Qu'avez-vous réalisé en un an à la tête de la structure qui est devenue depuis la MIME ?
Claude Viet :
Avec mes collaborateurs, nous avons mis en place deux principaux outils. Le premier est l'Observatoire des mutations économiques qui vise au niveau national à identifier les secteurs économiques en mutation ainsi que les bassins d'emplois qui risquent d'être les plus touchés par les restructurations à venir. Ce type d'outil, qui doit nourrir un diagnostic partagé entre tous les acteurs, est appelé à être déployé au niveau régional. Le second outil est confidentiel et concerne plus directement les entreprises en difficultés, son objectif étant de faciliter à court terme les solutions les mieux adaptées par un accompagnement économique et social. Cet outil a vocation à être installé auprès des préfets de département. Ces outils de veille sont établis à partir de différentes sources d'information (INSEE, services de l'industrie , directions départementales du Travail, Banque de France, Trésor Public...).

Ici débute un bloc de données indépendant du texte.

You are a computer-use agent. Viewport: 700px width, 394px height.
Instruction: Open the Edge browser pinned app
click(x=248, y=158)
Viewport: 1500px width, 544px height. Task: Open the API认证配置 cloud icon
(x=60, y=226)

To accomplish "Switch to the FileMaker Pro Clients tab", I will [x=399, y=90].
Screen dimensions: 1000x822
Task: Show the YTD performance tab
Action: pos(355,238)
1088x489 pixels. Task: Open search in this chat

Les entreprises et les salariés français sont-ils capables d'aborder sereinement un plan social ?
Claude Viet :
Il est vrai que cela reste difficile. Le dialogue entre direction et syndicats se durcit souvent rapidement dans la perspective d'une restructuration. Un manque d'anticipation et de transparence dans les projets, les recours en justice sur des éléments de procédure pour reculer au maximum les échéances du plan social peuvent complexifier considérablement les choses. Pourtant, cet allongement des délais dessert la plupart du temps les intérêts des salariés qui risquent d'une part de subir un plan social plus rigoureux si l'entreprise s'est affaiblie et d'avoir ensuite plus de difficultés pour retrouver un emploi. Pour réussir un plan social, la meilleure recette reste l'anticipation et, pour cela, il faut développer les attributions du Comité d'entreprise en matière de gestion prévisionnelle des emplois. A ce titre, la loi du 3 janvier 2003 qui donne une existence légale aux accords de méthode va dans le bon sens de même que le récent accord sur la formation professionnelle.

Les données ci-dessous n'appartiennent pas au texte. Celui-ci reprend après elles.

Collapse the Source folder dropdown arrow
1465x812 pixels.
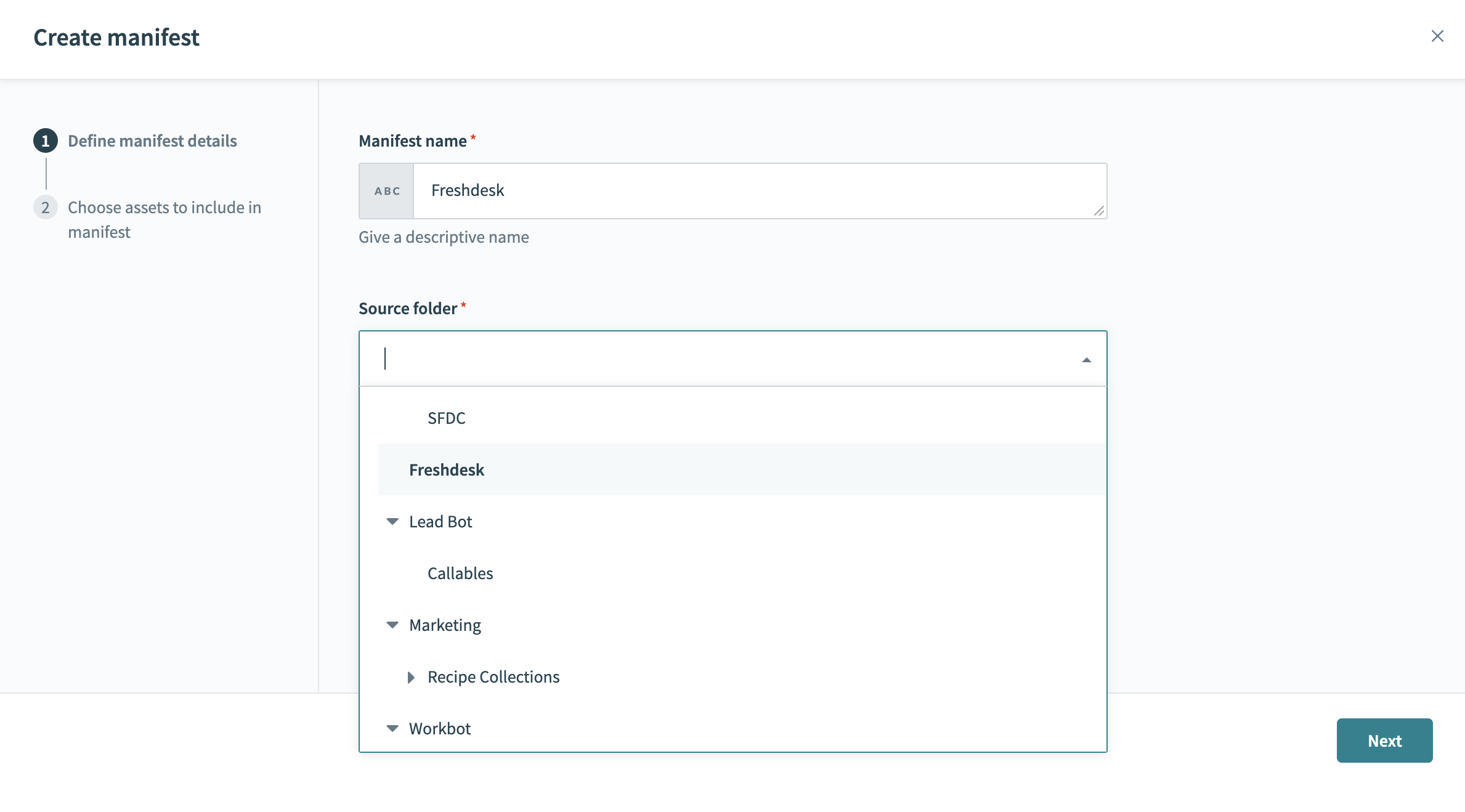1086,360
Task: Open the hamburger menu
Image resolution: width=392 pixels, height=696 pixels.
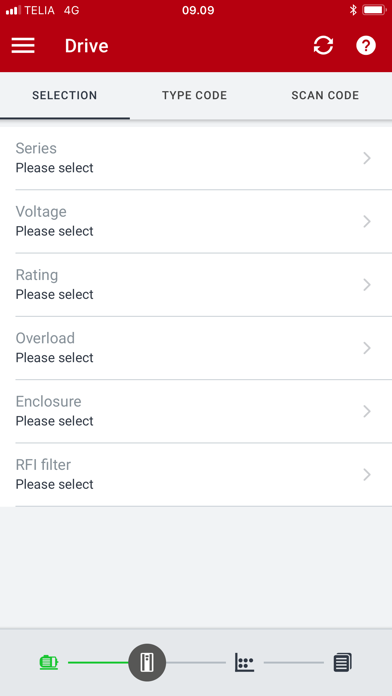Action: point(23,46)
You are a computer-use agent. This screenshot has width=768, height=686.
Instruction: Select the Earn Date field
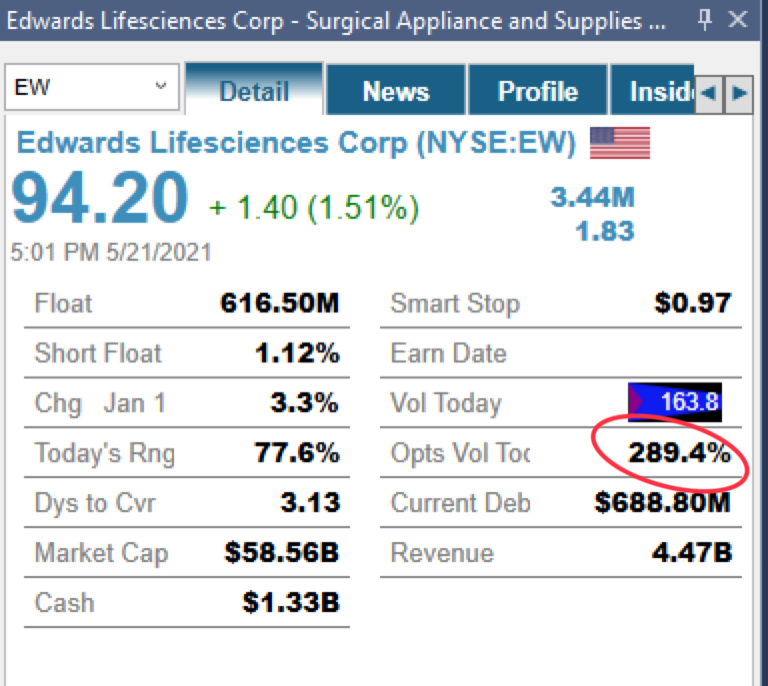tap(561, 353)
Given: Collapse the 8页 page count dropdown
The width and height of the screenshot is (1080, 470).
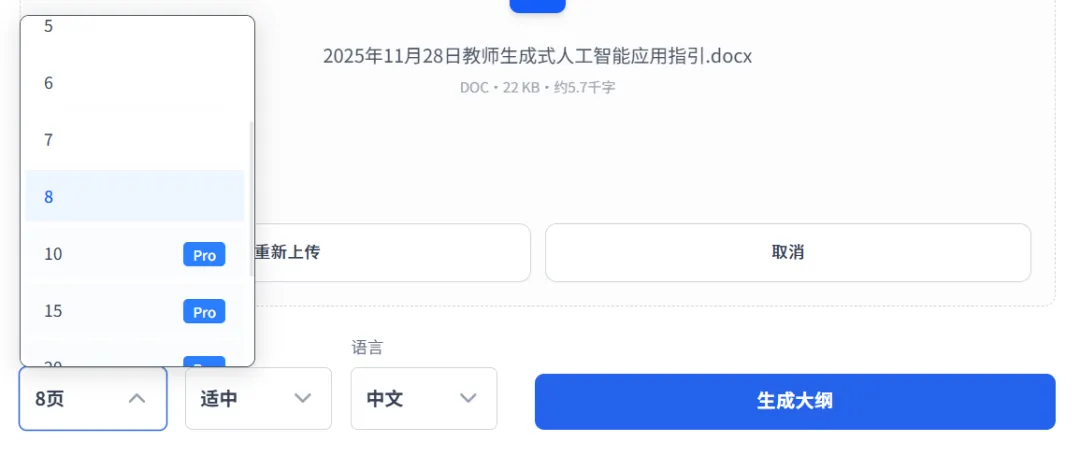Looking at the screenshot, I should point(93,398).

Comment voyez-vous le climat social pour les prochains mois ?
Claude Viet :
Comme nombre d'observateurs, je veux croire à une reprise économique à partir de janvier 2004, mais cela ne signifie pas pour autant que l'on va assister à un arrêt des plans sociaux. Mais, quelle que soit la conjoncture, certaines délocalisations de sites industriels sont irrémédiables. En revanche, l'Etat doit tout faire pour que les sièges sociaux des grandes entreprises restent implantés en France ainsi que les unités de recherche et développement qui jouent un rôle crucial dans la capacité de notre pays à créer de l'emploi pour les années à venir.